**Problem to work on**
Reproduce all entries below verbatim. Skip the pictures.

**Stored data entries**
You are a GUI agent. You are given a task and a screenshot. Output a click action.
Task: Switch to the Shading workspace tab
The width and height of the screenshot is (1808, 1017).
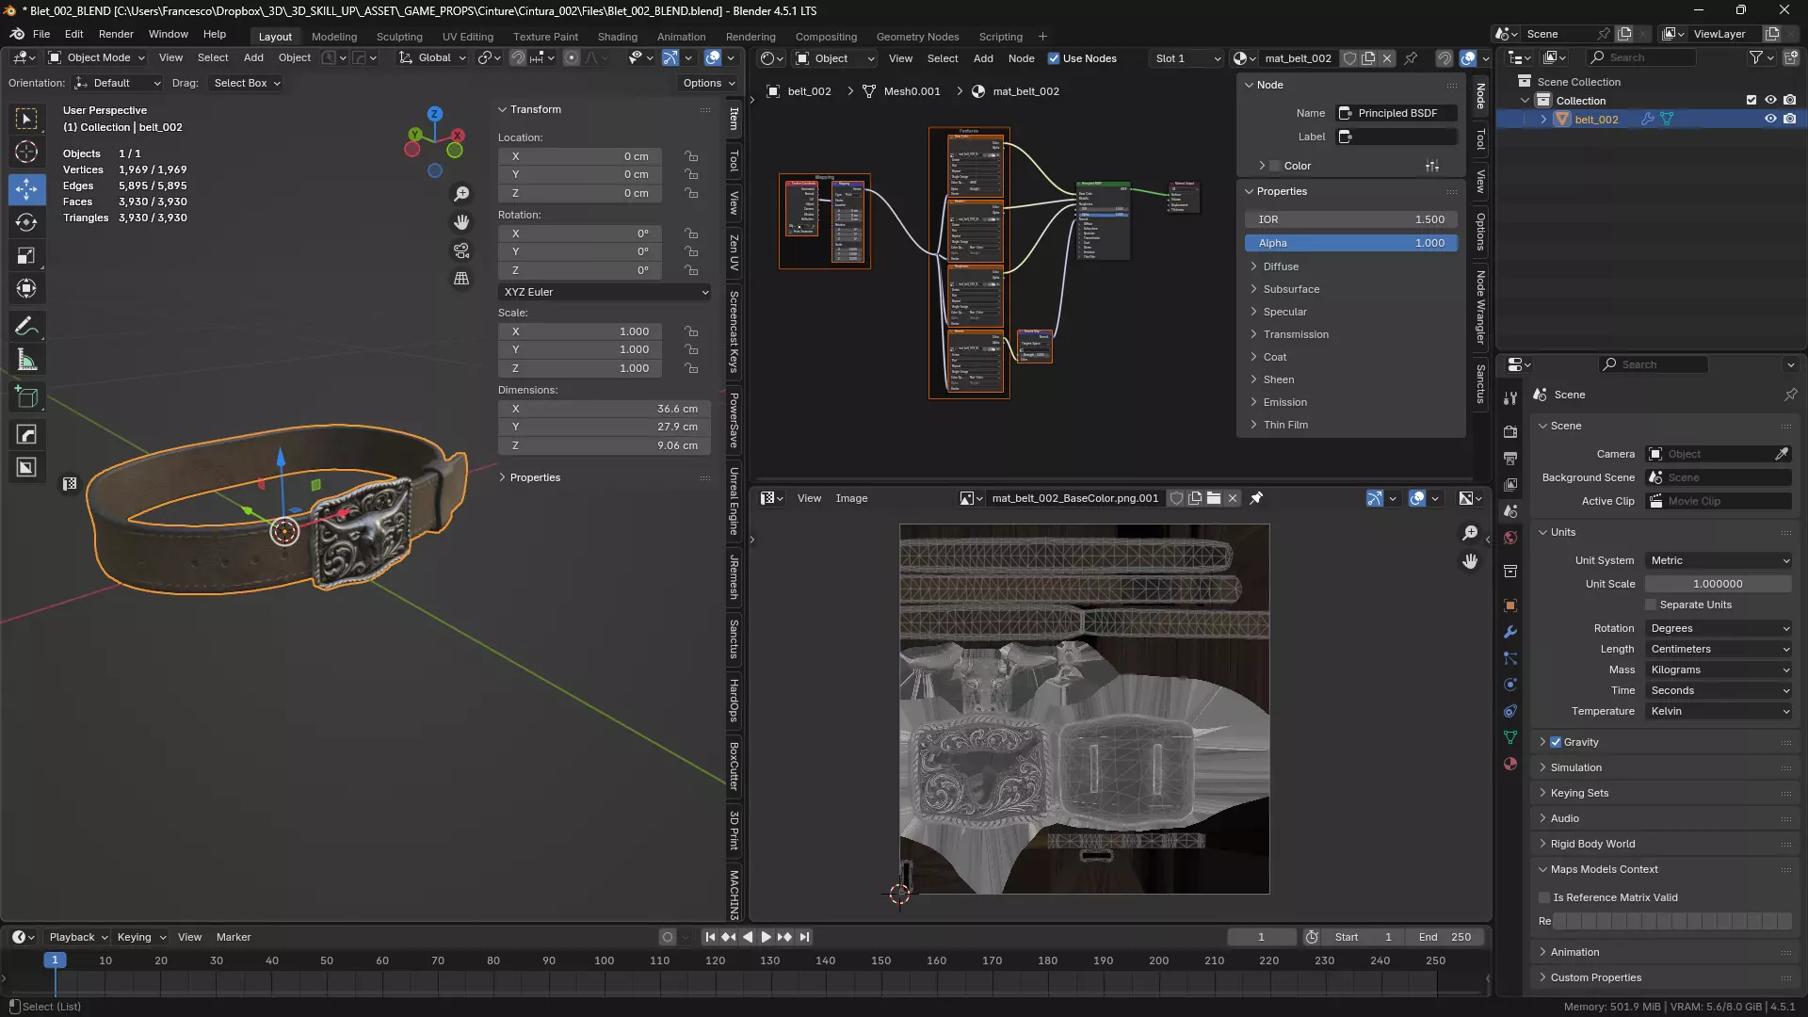617,37
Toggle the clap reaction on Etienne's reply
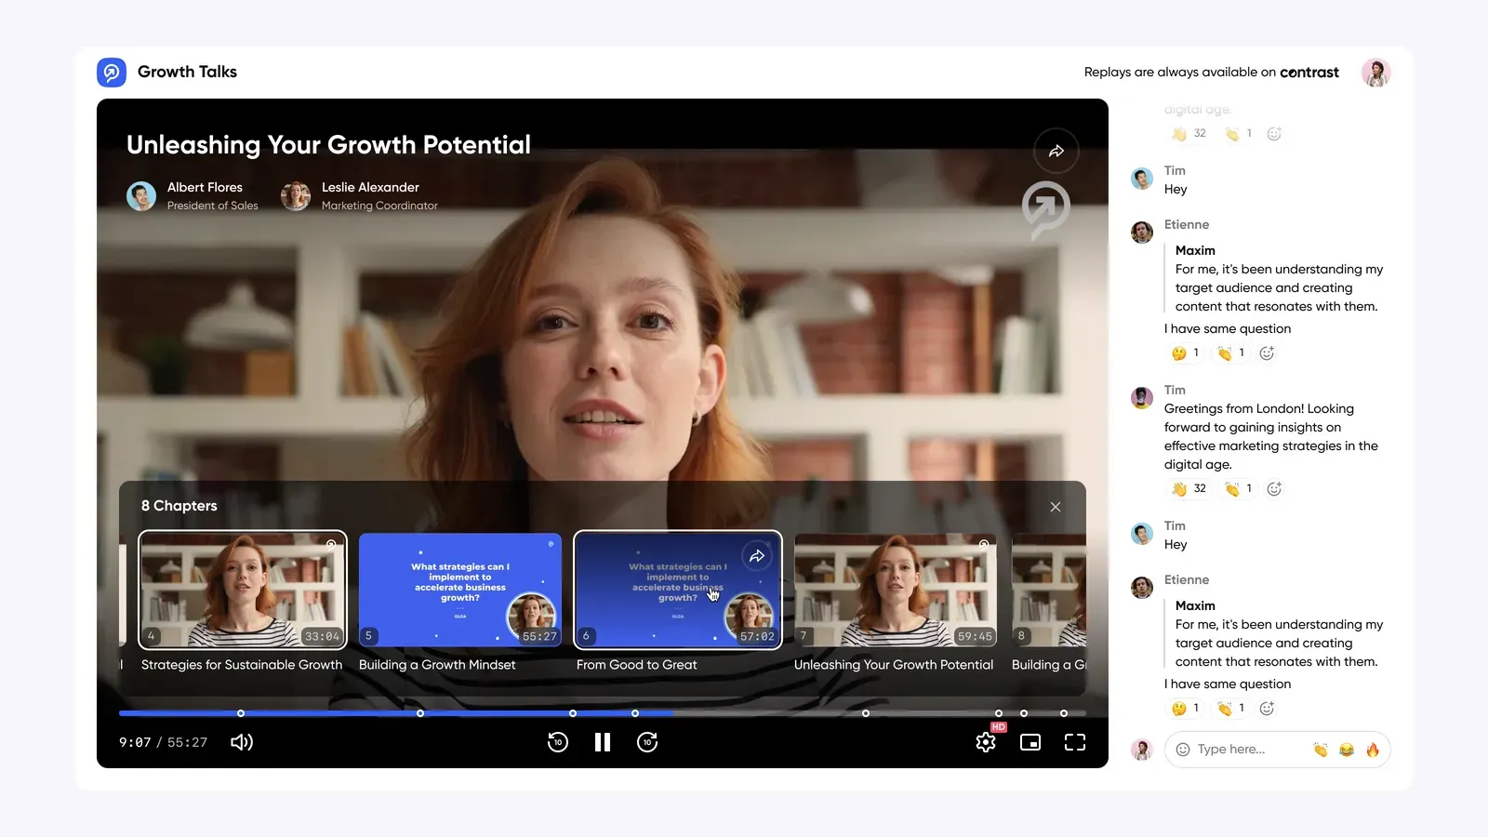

**Response area**
You are a GUI agent. You are given a task and a screenshot. Output a click action.
Task: Switch to the Shading workspace tab
The width and height of the screenshot is (1808, 1017).
617,37
Toggle the clap reaction on Etienne's reply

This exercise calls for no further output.